* _EXERCISE GOAL_
Retype the data below word for word, every line of it, and leave the pictures out of your copy.

* _MATERIAL SHOWN_
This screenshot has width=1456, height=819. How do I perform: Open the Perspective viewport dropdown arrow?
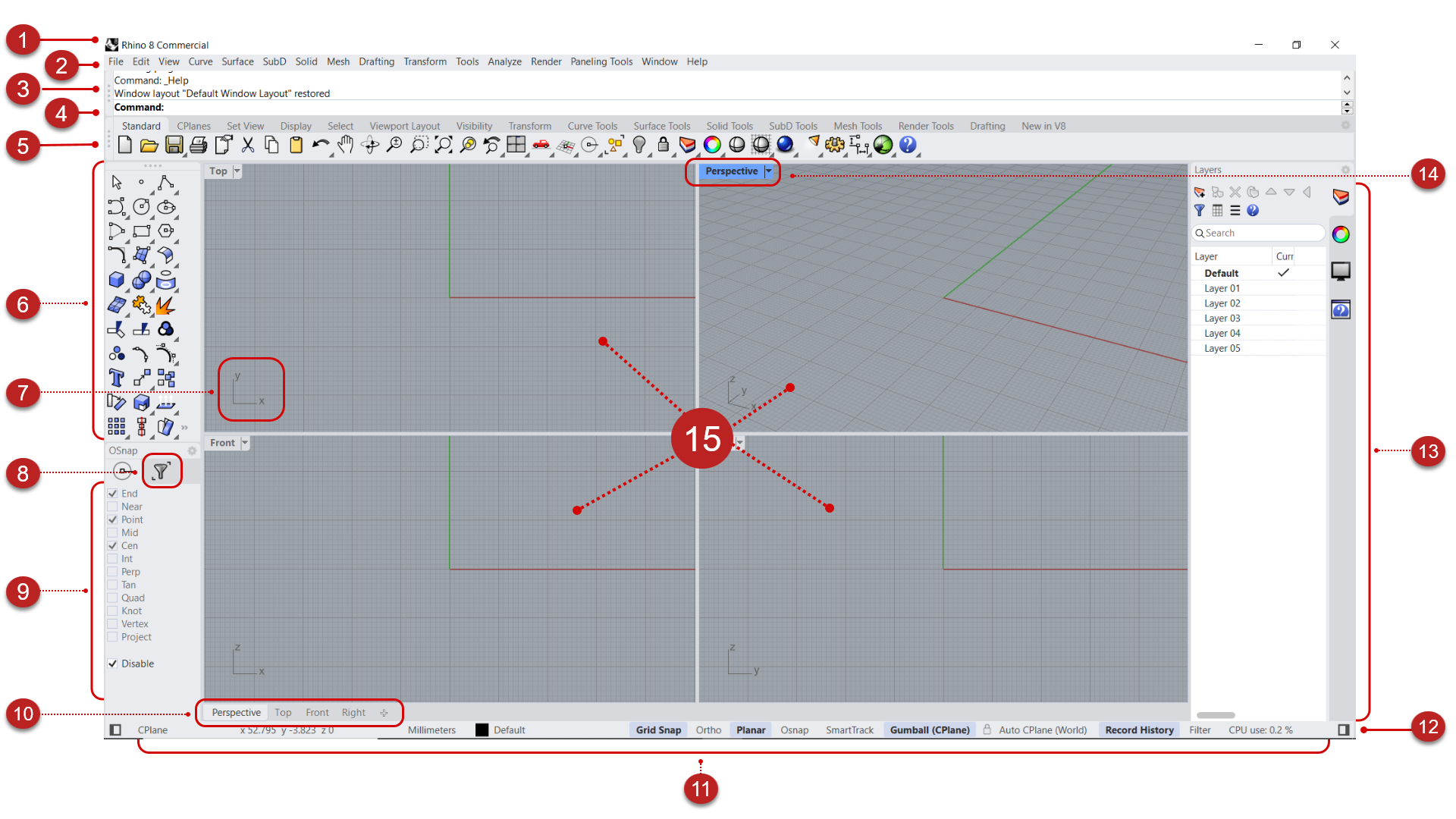pos(768,171)
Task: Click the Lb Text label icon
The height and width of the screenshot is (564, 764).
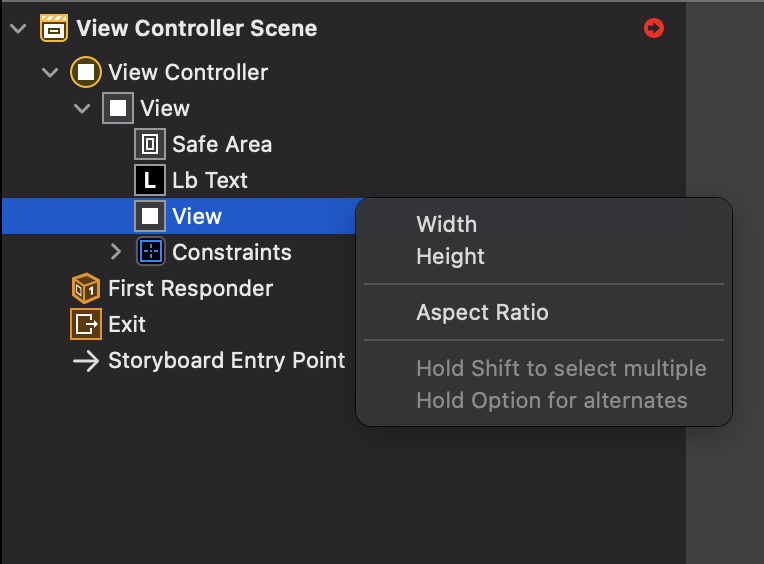Action: pos(150,180)
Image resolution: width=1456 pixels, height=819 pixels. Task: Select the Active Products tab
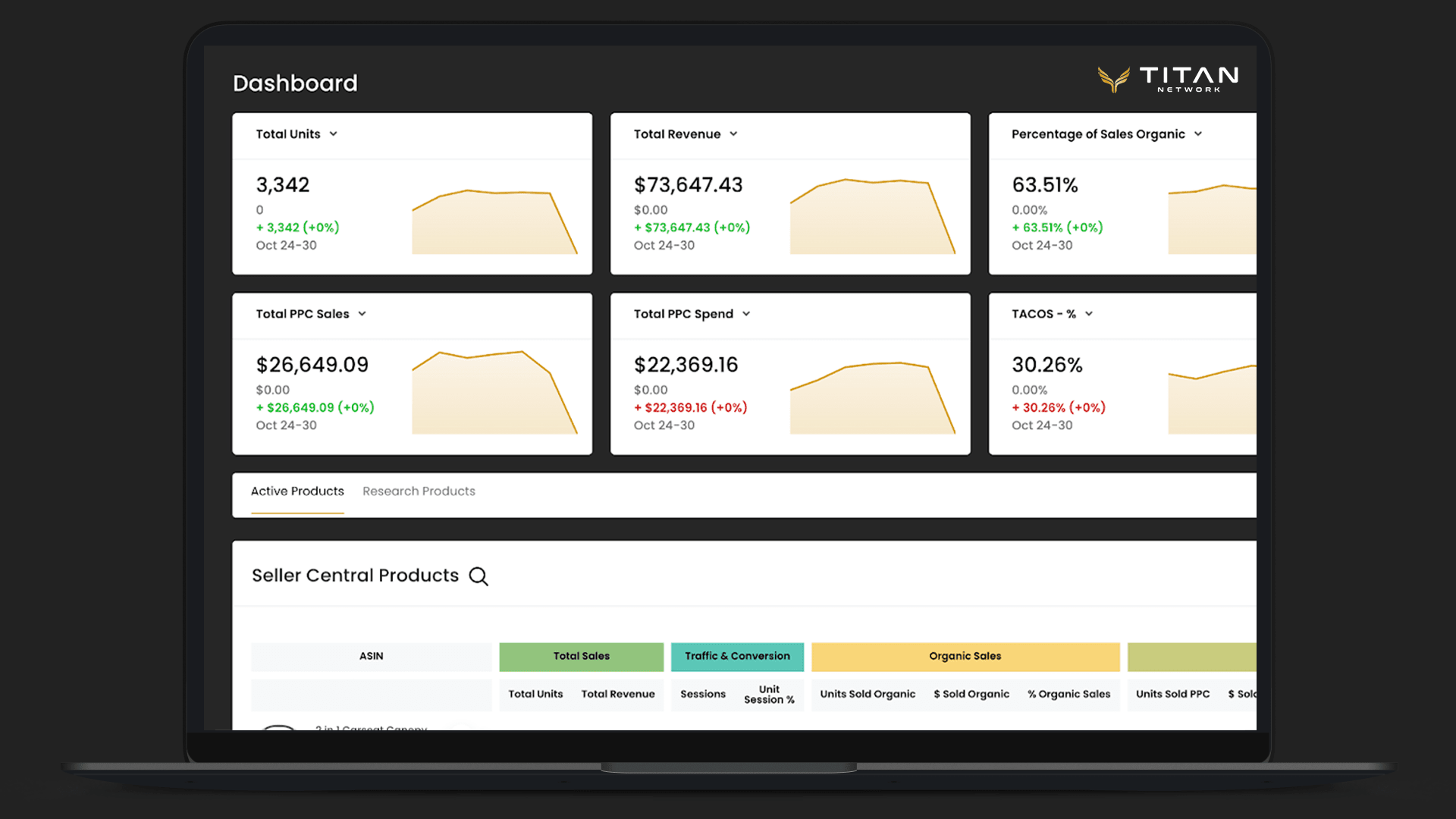297,491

* _REPLY_
This screenshot has width=1456, height=819. How do I perform: Open the Perspective viewport dropdown arrow?
pos(768,171)
Task: Click the Lb Text label icon
The height and width of the screenshot is (564, 764).
Action: pos(150,180)
Image resolution: width=1456 pixels, height=819 pixels. Task: Select the Active Products tab
297,491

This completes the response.